→ TEXT SECTION
How Not to Fix Your Car’s AC

When I bought my first car over ten years ago – a mid-90s Honda – the AC wasn’t so great. This really didn’t bother me as I was just excited to have a car, but as other stuff hit the fan and I started learning to work on the car, I eventually realized I could use one of those “AC recharge kits” you find at auto parts stores. I was nervous working with the little can under pressure, but it all worked out, and my AC was improved. Cool!

Years passed and the AC started petering out again, so what did I do? Got myself another recharge can and loaded it into the AC system. I was driving down I-25 in the summer, had the AC on, cruisin’, when suddenly I heard a massive THUNK and the car shook. Scared the hell out of me. What had just happened?

I eventually realized this thunk only happened when the AC was on. I did some research and bought an AC manifold gauge to check the low and high pressure on the system. It turned out that the high side was well over what it should have been. I had played the dumbass card and overcharged my AC system. The thunk was the security feature on the compressor forcefully shutting itself off to avoid internal damage.

And that, my friends, is why you never use “recharge” kits from auto parts stores!

→ TASK PROMPT
Write out the passage from the car AC text, starting with "How Not to Fix" and going on through "had just happened?".

→ RECORDED INFORMATION
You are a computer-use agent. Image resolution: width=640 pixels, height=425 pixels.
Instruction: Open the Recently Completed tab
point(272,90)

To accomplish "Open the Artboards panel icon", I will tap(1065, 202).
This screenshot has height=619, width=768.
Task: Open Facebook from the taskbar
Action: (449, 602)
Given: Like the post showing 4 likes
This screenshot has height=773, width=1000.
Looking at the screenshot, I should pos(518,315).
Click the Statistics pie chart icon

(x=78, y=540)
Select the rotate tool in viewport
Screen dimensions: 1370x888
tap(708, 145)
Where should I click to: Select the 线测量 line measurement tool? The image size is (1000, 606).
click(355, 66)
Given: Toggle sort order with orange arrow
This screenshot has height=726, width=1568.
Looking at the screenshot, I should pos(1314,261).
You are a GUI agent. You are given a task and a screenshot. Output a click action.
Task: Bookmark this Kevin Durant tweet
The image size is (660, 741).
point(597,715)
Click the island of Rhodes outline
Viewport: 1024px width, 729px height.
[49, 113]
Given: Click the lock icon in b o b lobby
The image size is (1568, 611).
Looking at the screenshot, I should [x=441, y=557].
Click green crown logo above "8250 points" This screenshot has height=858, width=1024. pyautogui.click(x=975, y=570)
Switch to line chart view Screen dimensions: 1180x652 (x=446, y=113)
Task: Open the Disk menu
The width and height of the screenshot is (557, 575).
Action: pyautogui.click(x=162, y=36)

→ REPLY
How Not to Fix Your Car’s AC

When I bought my first car over ten years ago – a mid-90s Honda – the AC wasn’t so great. This really didn’t bother me as I was just excited to have a car, but as other stuff hit the fan and I started learning to work on the car, I eventually realized I could use one of those “AC recharge kits” you find at auto parts stores. I was nervous working with the little can under pressure, but it all worked out, and my AC was improved. Cool!

Years passed and the AC started petering out again, so what did I do? Got myself another recharge can and loaded it into the AC system. I was driving down I-25 in the summer, had the AC on, cruisin’, when suddenly I heard a massive THUNK and the car shook. Scared the hell out of me. What had just happened?